- Genre: News & Entertainment
- Starring: Paul Henry Ingrid Hipkiss Jim Kayes Verity Johnson
- Country of origin: New Zealand
- Original language: English

Production
- Executive producer: Sarah Bristow
- Production location: Auckland
- Camera setup: 6 multi-cam
- Running time: 3 hours
- Production company: Mediaworks New Zealand

Original release
- Network: Three
- Release: 7 April 2015 – 16 December 2016

Related
- Firstline; The AM Show;

= Paul Henry (TV programme) =

Paul Henry is a New Zealand morning news and talk show that aired weekdays on Three, and was simulcast on Radio Live. Its final lineup consisted of host Paul Henry, news anchor Ingrid Hipkiss, sports anchor Jim Kayes and social media anchor Verity Johnson.

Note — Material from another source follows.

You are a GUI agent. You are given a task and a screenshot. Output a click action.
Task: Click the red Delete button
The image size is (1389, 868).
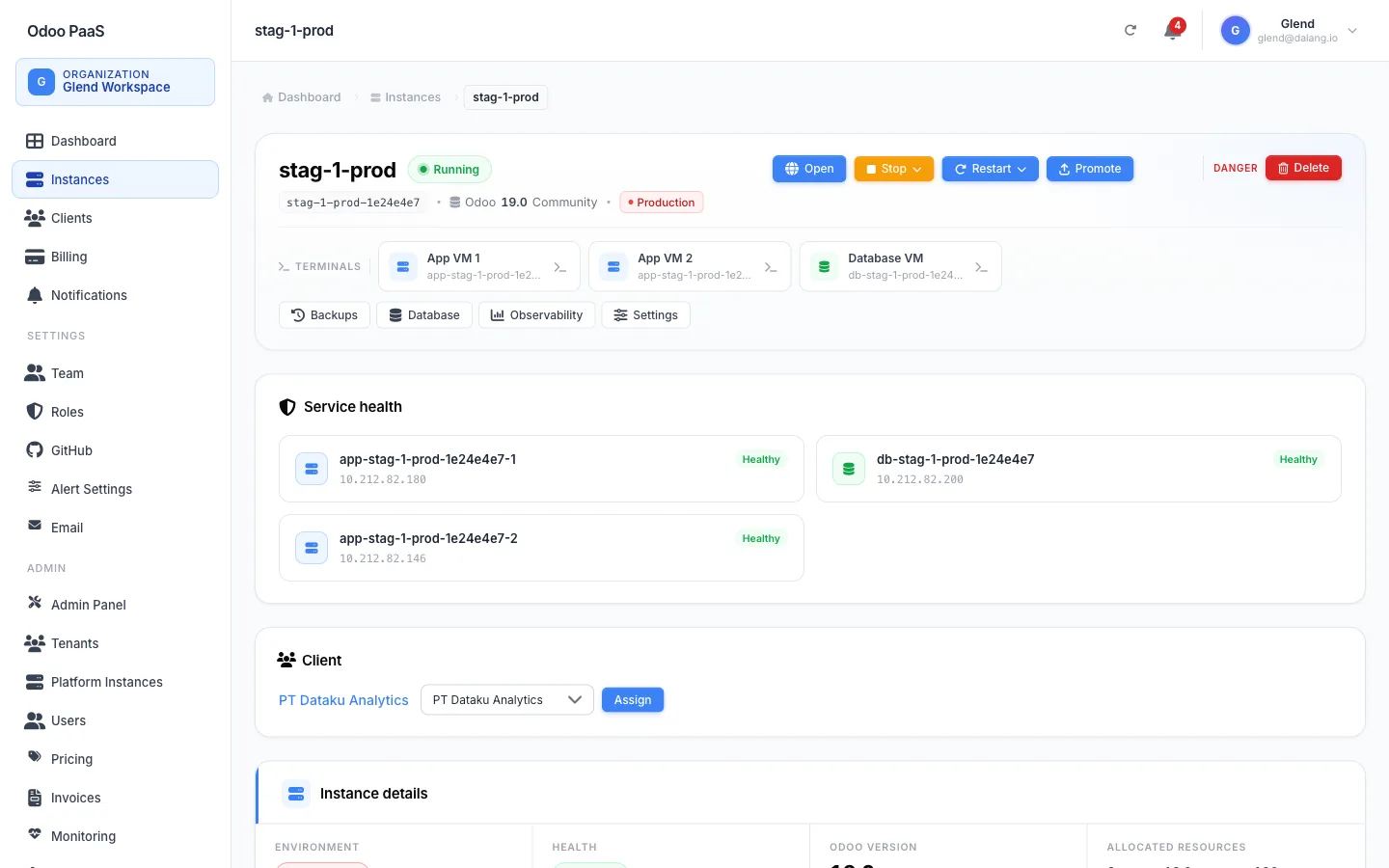tap(1303, 168)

The initial incarnation following Henry's move from TVNZ to MediaWorks was a late night news programme entitled The Paul Henry Show, which debuted on 27 January 2014 on Three, to replace the former late night news show Nightline. Mediaworks announced that the show was going to move into the morning timeslot in late 2014. It was replaced in its original timeslot by Newsworthy.

Paul Henry resigned from his morning programme in November 2016, with the final episode being aired on 16 December 2016. It was replaced by The AM Show in February 2017, hosted by Duncan Garner.

==Presenters==

===Anchors===

| Tenure | Presenter |
|---|---|
| 7 April 2015 – 16 December 2016 | Paul Henry |

===News anchor===

| Tenure | Presenter |
|---|---|
| 7 April 2015 – 27 May 2016 | Hilary Barry |
| 30 May 2016 – 16 December 2016 | Ingrid Hipkiss |

===Sports anchor===

| Tenure | Presenter |
|---|---|
| 7 April 2015 – 16 December 2016 | Jim Kayes |

===Social media presenter===

| Tenure | Presenter |
|---|---|
| 7 April 2015 – 25 September 2015 | Perlina Lau |
| 28 September 2015 – 4 March 2016 | Charlotte Ryan |
| 7 March 2016 – 16 December 2016 | Verity Johnson |

==Backup presenters==

===Anchor===
- Alison Mau
- Mark Sainsbury

===Newsreader===
- Judy Bailey
- Sacha McNeil
- Amanda Gillies

===Sports anchor===
- Jeff McTainsh
- Melodie Robinson

===Social media presenter===
- Aziz Al-Saafin
- Gracie Taylor

==History==

===The Paul Henry Show===
The Paul Henry Show premiered on 27 January 2014 from 10:35 p.m. to 11:15 p.m. with Paul Henry as the show's host, and Janika ter Ellen as the news anchor, with Fiona McMillan as the show's executive producer. Labour Party leader David Cunliffe and Prime Minister John Key were both interviewed on the episode.

Henry kicked off the interview with Cunliffe by stating "I'd never vote for you", and teased Cunliffe on his misspelling of Lorde on Twitter, as Cunliffe spelt it as "Lord" when he tweeted congratulating her on her Grammy Awards. Key only managed to name three native New Zealand birds in the '9 in 10' challenge, where participants have to answer a question with 9 answers in 10 seconds. Henry asked Key to name native New Zealand birds, with Key naming tūī, kiwi, kākāpō, and "some kind of pigeon".

At the end of 2014 an announcement was made that Paul Henry will move to presenting a morning news show and as a result this marked the end for The Paul Henry Show. The final show aired on 19 December 2014. The replacement evening show called Newsworthy replaced the late night show.

===Paul Henry===
The new breakfast show presented by Paul Henry first aired 7 April 2015. The new breakfast show is broadcast live from a purpose-built hybrid radio/television studio at MediaWorks’ Flower Street offices. It replaced both Firstline on TV3 and the breakfast show on RadioLIVE. It's New Zealand's first cross-platformed show.

The morning show, entitled Paul Henry, is hosted by Paul Henry, Ingrid Hipkiss, Verity Johnson and Jim Kayes. The show covers local and international news, including sport, weather and much more. The show airs across TV3, RadioLIVE, mobile devices and the internet and is broadcast weekdays 6am-9am. On the first episode, Paul was joined by Prime Minister John Key, Kiwi musician Brooke Fraser and Rocket Lab founder Glenn Martin.

==Studio==
Both versions of the show broadcast from TV3's Flower Street headquarters from studio 3 which was refitted between the late night show ending and the morning show beginning, the morning edition studio was designed by Jago Design who also designed the main Newshub studio in 2016, Studio 3 was home to Ice TV.